Mas, de facto, e na minha idade adulta, há um filme que toca a (má) reacção pós-visionamento: Anticristo (Antichrist), de Lars von Trier. Saído do Festival de Cannes 2009 envolto em acalorada polémica, e o fruto da luta do realizador contra uma depressão que quase o incapacitou de trabalhar, Anticristo é veículo de terror – psicológico e sobrenatural – apropriadamente sombrio e grotesco, e um alvo fácil de escândalo mediático pela misoginia intensa e violência gráfica que patenteia.
Desde a sua sequência inicial, percebemos que von Trier não poupa nada nem ninguém. Filmada em extremo slow motion, somos confrontados com o êxtase de uma cena de sexo entre o casal protagonista (Willem Dafoe e Charlotte Gainsbourg, aqui somente designados como Ele e Ela), um momento de “distracção” durante o qual o bebé do casal cai, fatalmente, de uma janela aberta. Crivada pela mágoa, Ela sucumbe a profunda depressão, responsabilizando-se pela perda e encarando a calma do marido como insensibilidade. Ele, um terapeuta experiente, decide assumir o tratamento da esposa e, durante este processo, decide que a viagem a uma cabana isolada — apelidada de Éden — no meio da floresta ajudará à sua recuperação psicológica.
Assiste-se, de seguida, ao definitivo confronto físico e espiritual entre o casal que, rapidamente, evolui para a violência conjugal impiedosa, para um horror de índole realista e no sentido de uma “estética da agressão” que, na raia da pornografia, leva ao extremo a dicotomia sexo/morte.
A sua conclusão, de toada incerta e algo mística, apela sobremaneira à interpretação do espectador.
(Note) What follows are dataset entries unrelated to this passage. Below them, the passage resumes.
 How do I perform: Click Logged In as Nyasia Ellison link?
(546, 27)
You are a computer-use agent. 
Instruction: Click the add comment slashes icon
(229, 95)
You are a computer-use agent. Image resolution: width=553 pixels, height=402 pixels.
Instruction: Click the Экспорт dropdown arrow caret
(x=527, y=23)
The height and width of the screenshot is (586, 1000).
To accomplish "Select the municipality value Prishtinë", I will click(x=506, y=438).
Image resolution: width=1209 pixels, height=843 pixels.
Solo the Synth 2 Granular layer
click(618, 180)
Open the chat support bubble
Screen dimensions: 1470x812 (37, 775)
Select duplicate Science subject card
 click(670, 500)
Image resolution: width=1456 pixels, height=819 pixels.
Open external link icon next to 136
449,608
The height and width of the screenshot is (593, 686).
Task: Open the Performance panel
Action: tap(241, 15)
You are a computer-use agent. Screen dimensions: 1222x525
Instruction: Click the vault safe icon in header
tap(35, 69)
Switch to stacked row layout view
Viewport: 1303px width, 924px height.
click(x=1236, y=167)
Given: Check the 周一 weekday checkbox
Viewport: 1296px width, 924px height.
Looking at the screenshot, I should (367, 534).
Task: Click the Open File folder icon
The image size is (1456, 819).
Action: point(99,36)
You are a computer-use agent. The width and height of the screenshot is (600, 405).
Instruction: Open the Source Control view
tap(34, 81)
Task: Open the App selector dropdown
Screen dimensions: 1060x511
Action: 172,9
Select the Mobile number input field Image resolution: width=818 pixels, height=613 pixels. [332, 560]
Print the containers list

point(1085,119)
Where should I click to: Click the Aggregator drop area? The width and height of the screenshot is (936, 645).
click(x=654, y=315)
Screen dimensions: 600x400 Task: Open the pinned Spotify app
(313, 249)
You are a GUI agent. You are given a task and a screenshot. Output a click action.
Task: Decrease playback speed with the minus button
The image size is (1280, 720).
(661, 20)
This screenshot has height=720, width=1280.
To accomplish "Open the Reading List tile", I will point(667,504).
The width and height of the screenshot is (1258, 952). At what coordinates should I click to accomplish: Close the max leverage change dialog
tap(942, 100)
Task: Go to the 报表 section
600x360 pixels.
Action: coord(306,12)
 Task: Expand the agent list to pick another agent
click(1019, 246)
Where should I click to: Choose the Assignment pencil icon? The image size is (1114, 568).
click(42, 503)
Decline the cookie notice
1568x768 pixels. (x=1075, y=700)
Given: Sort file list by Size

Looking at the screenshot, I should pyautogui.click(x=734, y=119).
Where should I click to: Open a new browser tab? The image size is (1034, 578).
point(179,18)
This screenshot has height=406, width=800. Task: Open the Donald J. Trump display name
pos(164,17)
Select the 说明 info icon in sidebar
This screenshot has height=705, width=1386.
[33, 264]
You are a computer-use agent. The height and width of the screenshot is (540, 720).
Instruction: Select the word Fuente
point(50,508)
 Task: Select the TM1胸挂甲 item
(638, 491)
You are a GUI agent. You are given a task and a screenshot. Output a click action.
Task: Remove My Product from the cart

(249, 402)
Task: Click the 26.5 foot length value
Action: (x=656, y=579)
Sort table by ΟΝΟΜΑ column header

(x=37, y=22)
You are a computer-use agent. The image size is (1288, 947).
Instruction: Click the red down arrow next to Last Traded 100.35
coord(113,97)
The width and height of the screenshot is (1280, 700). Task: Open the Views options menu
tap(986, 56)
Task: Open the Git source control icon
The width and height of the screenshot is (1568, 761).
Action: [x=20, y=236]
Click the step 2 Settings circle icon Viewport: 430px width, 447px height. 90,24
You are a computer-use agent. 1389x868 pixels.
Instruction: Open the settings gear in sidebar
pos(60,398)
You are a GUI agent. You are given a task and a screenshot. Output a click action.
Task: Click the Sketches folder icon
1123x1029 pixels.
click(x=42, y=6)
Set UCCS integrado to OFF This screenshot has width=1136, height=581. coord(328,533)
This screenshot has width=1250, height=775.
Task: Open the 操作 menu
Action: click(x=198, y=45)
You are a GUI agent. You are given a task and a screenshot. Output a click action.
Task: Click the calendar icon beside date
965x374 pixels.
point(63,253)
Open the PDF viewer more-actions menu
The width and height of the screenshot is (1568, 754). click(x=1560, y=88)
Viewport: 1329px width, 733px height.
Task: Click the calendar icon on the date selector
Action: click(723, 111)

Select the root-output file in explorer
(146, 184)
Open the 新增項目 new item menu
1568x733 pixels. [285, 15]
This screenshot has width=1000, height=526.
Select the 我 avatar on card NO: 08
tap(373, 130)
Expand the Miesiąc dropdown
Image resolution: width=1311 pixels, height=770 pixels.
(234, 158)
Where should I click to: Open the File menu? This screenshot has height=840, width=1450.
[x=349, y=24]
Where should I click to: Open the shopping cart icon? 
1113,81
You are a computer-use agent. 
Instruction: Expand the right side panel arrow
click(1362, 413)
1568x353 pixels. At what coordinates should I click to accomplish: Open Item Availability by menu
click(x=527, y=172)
Tenha sido por "o caos reinar", pelo subtexto(?) ou simplesmente pela violência, enfrentei um longo e profundo sentimento de mal estar: o filme não só me obrigou a desviar o olhar (lembram-se de não ser habitualmente impressionável?) perante “aquela” auto-mutilação da protagonista, como também me infundiu de uma depressão que se instalou nos dias seguintes, durante os quais, para o bem e para o mal, o filme simplesmente não me saiu do pensamento.